### WHAT IS EXPECTED
Retype the data below without altering anything.

RECORD EXCERPTS section start

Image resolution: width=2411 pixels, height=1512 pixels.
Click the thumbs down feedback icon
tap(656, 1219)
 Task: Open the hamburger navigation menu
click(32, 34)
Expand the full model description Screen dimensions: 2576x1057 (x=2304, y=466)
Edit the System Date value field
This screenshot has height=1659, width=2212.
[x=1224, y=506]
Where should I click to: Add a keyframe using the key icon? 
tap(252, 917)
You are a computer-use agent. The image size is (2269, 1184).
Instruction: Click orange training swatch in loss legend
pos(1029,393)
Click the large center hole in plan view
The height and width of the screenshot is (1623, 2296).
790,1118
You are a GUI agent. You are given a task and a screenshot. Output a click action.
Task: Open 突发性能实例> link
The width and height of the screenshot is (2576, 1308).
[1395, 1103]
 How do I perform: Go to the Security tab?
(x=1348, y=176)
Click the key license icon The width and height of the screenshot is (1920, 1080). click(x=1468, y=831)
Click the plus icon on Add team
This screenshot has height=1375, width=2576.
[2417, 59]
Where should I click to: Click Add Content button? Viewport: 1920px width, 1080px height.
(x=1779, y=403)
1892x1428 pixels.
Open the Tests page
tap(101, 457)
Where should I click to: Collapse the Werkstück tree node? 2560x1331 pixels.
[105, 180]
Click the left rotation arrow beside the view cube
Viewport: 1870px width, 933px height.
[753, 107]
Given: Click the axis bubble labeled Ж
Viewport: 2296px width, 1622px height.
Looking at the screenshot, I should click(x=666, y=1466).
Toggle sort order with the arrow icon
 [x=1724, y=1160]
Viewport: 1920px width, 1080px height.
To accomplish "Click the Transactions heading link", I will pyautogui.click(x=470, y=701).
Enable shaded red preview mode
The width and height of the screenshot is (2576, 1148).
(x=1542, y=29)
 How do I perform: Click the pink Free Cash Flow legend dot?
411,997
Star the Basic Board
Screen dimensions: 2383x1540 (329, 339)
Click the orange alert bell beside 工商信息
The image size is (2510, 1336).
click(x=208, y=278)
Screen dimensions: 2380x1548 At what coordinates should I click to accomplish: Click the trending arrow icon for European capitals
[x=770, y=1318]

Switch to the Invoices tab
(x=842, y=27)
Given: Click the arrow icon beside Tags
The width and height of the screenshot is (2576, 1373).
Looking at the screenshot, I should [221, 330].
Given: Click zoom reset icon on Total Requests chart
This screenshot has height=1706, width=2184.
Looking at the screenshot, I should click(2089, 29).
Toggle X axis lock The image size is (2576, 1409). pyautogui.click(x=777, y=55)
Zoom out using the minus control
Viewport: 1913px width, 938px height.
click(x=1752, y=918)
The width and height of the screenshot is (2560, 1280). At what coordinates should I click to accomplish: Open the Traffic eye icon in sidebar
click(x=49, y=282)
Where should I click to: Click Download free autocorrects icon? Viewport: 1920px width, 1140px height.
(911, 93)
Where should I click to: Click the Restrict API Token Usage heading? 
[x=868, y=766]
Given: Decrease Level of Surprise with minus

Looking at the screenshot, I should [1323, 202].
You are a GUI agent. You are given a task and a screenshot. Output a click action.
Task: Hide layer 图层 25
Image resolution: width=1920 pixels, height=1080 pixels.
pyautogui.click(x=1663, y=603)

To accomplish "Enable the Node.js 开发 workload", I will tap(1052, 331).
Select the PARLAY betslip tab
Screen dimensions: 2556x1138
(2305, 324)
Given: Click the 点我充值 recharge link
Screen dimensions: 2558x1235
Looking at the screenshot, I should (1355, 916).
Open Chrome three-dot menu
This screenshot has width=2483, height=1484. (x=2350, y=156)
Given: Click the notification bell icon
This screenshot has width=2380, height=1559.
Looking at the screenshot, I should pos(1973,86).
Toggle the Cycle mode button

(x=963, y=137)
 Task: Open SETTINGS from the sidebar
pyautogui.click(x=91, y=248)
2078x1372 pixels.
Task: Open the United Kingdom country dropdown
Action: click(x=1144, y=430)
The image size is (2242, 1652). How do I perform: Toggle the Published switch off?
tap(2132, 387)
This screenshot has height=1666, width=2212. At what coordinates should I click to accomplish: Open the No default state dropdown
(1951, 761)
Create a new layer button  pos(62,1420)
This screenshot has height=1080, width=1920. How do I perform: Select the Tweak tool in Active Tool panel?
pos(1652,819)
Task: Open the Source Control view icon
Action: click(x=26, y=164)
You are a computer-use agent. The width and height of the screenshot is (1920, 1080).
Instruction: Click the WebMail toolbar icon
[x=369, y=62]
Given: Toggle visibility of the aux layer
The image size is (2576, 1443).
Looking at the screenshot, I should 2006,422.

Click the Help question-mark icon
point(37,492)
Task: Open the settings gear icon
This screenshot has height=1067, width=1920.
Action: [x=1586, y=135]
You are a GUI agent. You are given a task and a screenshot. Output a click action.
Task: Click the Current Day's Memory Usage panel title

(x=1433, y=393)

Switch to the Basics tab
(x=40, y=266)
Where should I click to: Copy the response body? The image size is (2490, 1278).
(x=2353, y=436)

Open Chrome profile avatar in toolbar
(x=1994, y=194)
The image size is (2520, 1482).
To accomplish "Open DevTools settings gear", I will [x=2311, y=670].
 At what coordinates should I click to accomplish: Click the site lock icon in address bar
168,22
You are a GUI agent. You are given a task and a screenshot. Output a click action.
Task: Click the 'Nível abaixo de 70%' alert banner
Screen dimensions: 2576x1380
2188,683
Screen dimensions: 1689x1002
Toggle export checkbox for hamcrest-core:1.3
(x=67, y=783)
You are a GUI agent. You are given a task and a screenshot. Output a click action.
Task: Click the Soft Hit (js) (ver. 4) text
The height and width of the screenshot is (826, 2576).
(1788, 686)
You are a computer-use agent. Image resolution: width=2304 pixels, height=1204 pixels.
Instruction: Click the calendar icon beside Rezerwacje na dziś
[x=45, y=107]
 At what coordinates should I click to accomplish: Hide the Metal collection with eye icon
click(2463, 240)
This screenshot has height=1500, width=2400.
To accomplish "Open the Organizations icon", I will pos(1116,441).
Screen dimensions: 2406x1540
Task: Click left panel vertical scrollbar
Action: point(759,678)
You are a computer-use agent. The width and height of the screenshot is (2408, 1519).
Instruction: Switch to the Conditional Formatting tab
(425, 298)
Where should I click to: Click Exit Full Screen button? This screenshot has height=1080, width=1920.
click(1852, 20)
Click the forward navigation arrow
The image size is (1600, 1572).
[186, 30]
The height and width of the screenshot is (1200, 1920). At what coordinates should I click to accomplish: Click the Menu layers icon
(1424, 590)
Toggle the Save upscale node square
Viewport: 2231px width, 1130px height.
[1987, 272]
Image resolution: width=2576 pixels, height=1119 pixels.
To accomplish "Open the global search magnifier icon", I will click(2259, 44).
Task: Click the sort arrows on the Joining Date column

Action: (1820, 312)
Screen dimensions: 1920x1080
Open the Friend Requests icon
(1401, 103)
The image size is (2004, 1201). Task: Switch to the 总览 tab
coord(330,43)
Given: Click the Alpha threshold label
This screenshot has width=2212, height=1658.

RECORD EXCERPTS section end

### ANSWER SPACE
Image resolution: width=2411 pixels, height=1512 pixels.
Click the thumbs down feedback icon
tap(656, 1219)
 Task: Open the hamburger navigation menu
click(32, 34)
Expand the full model description Screen dimensions: 2576x1057 (x=2304, y=466)
Edit the System Date value field
This screenshot has height=1659, width=2212.
[x=1224, y=506]
Where should I click to: Add a keyframe using the key icon? 
tap(252, 917)
You are a computer-use agent. The image size is (2269, 1184).
Instruction: Click orange training swatch in loss legend
pos(1029,393)
Click the large center hole in plan view
The height and width of the screenshot is (1623, 2296).
790,1118
You are a GUI agent. You are given a task and a screenshot. Output a click action.
Task: Open 突发性能实例> link
The width and height of the screenshot is (2576, 1308).
[1395, 1103]
 How do I perform: Go to the Security tab?
(x=1348, y=176)
Click the key license icon The width and height of the screenshot is (1920, 1080). click(x=1468, y=831)
Click the plus icon on Add team
This screenshot has height=1375, width=2576.
[2417, 59]
Where should I click to: Click Add Content button? Viewport: 1920px width, 1080px height.
(x=1779, y=403)
1892x1428 pixels.
Open the Tests page
tap(101, 457)
Where should I click to: Collapse the Werkstück tree node? 2560x1331 pixels.
[105, 180]
Click the left rotation arrow beside the view cube
Viewport: 1870px width, 933px height.
[753, 107]
Given: Click the axis bubble labeled Ж
Viewport: 2296px width, 1622px height.
Looking at the screenshot, I should click(x=666, y=1466).
Toggle sort order with the arrow icon
 [x=1724, y=1160]
Viewport: 1920px width, 1080px height.
To accomplish "Click the Transactions heading link", I will pyautogui.click(x=470, y=701).
Enable shaded red preview mode
The width and height of the screenshot is (2576, 1148).
(x=1542, y=29)
 How do I perform: Click the pink Free Cash Flow legend dot?
411,997
Star the Basic Board
Screen dimensions: 2383x1540 (329, 339)
Click the orange alert bell beside 工商信息
The image size is (2510, 1336).
click(x=208, y=278)
Screen dimensions: 2380x1548 At what coordinates should I click to accomplish: Click the trending arrow icon for European capitals
[x=770, y=1318]

Switch to the Invoices tab
(x=842, y=27)
Given: Click the arrow icon beside Tags
The width and height of the screenshot is (2576, 1373).
Looking at the screenshot, I should [221, 330].
Given: Click zoom reset icon on Total Requests chart
This screenshot has height=1706, width=2184.
Looking at the screenshot, I should click(2089, 29).
Toggle X axis lock The image size is (2576, 1409). pyautogui.click(x=777, y=55)
Zoom out using the minus control
Viewport: 1913px width, 938px height.
click(x=1752, y=918)
The width and height of the screenshot is (2560, 1280). At what coordinates should I click to accomplish: Open the Traffic eye icon in sidebar
click(x=49, y=282)
Where should I click to: Click Download free autocorrects icon? Viewport: 1920px width, 1140px height.
(911, 93)
Where should I click to: Click the Restrict API Token Usage heading? 
[x=868, y=766]
Given: Decrease Level of Surprise with minus

Looking at the screenshot, I should [1323, 202].
You are a GUI agent. You are given a task and a screenshot. Output a click action.
Task: Hide layer 图层 25
Image resolution: width=1920 pixels, height=1080 pixels.
pyautogui.click(x=1663, y=603)

To accomplish "Enable the Node.js 开发 workload", I will tap(1052, 331).
Select the PARLAY betslip tab
Screen dimensions: 2556x1138
(2305, 324)
Given: Click the 点我充值 recharge link
Screen dimensions: 2558x1235
Looking at the screenshot, I should (1355, 916).
Open Chrome three-dot menu
This screenshot has width=2483, height=1484. (x=2350, y=156)
Given: Click the notification bell icon
This screenshot has width=2380, height=1559.
Looking at the screenshot, I should pos(1973,86).
Toggle the Cycle mode button

(x=963, y=137)
 Task: Open SETTINGS from the sidebar
pyautogui.click(x=91, y=248)
2078x1372 pixels.
Task: Open the United Kingdom country dropdown
Action: click(x=1144, y=430)
The image size is (2242, 1652). How do I perform: Toggle the Published switch off?
tap(2132, 387)
This screenshot has height=1666, width=2212. At what coordinates should I click to accomplish: Open the No default state dropdown
(1951, 761)
Create a new layer button  pos(62,1420)
This screenshot has height=1080, width=1920. How do I perform: Select the Tweak tool in Active Tool panel?
pos(1652,819)
Task: Open the Source Control view icon
Action: click(x=26, y=164)
You are a computer-use agent. The width and height of the screenshot is (1920, 1080).
Instruction: Click the WebMail toolbar icon
[x=369, y=62]
Given: Toggle visibility of the aux layer
The image size is (2576, 1443).
Looking at the screenshot, I should 2006,422.

Click the Help question-mark icon
point(37,492)
Task: Open the settings gear icon
This screenshot has height=1067, width=1920.
Action: [x=1586, y=135]
You are a GUI agent. You are given a task and a screenshot. Output a click action.
Task: Click the Current Day's Memory Usage panel title

(x=1433, y=393)

Switch to the Basics tab
(x=40, y=266)
Where should I click to: Copy the response body? The image size is (2490, 1278).
(x=2353, y=436)

Open Chrome profile avatar in toolbar
(x=1994, y=194)
The image size is (2520, 1482).
To accomplish "Open DevTools settings gear", I will [x=2311, y=670].
 At what coordinates should I click to accomplish: Click the site lock icon in address bar
168,22
You are a GUI agent. You are given a task and a screenshot. Output a click action.
Task: Click the 'Nível abaixo de 70%' alert banner
Screen dimensions: 2576x1380
2188,683
Screen dimensions: 1689x1002
Toggle export checkbox for hamcrest-core:1.3
(x=67, y=783)
You are a GUI agent. You are given a task and a screenshot. Output a click action.
Task: Click the Soft Hit (js) (ver. 4) text
The height and width of the screenshot is (826, 2576).
(1788, 686)
You are a computer-use agent. Image resolution: width=2304 pixels, height=1204 pixels.
Instruction: Click the calendar icon beside Rezerwacje na dziś
[x=45, y=107]
 At what coordinates should I click to accomplish: Hide the Metal collection with eye icon
click(2463, 240)
This screenshot has height=1500, width=2400.
To accomplish "Open the Organizations icon", I will pos(1116,441).
Screen dimensions: 2406x1540
Task: Click left panel vertical scrollbar
Action: point(759,678)
You are a computer-use agent. The width and height of the screenshot is (2408, 1519).
Instruction: Switch to the Conditional Formatting tab
(425, 298)
Where should I click to: Click Exit Full Screen button? This screenshot has height=1080, width=1920.
click(1852, 20)
Click the forward navigation arrow
The image size is (1600, 1572).
[186, 30]
The height and width of the screenshot is (1200, 1920). At what coordinates should I click to accomplish: Click the Menu layers icon
(1424, 590)
Toggle the Save upscale node square
Viewport: 2231px width, 1130px height.
[1987, 272]
Image resolution: width=2576 pixels, height=1119 pixels.
To accomplish "Open the global search magnifier icon", I will click(2259, 44).
Task: Click the sort arrows on the Joining Date column

Action: (1820, 312)
Screen dimensions: 1920x1080
Open the Friend Requests icon
(1401, 103)
The image size is (2004, 1201). Task: Switch to the 总览 tab
coord(330,43)
Given: Click the Alpha threshold label
This screenshot has width=2212, height=1658.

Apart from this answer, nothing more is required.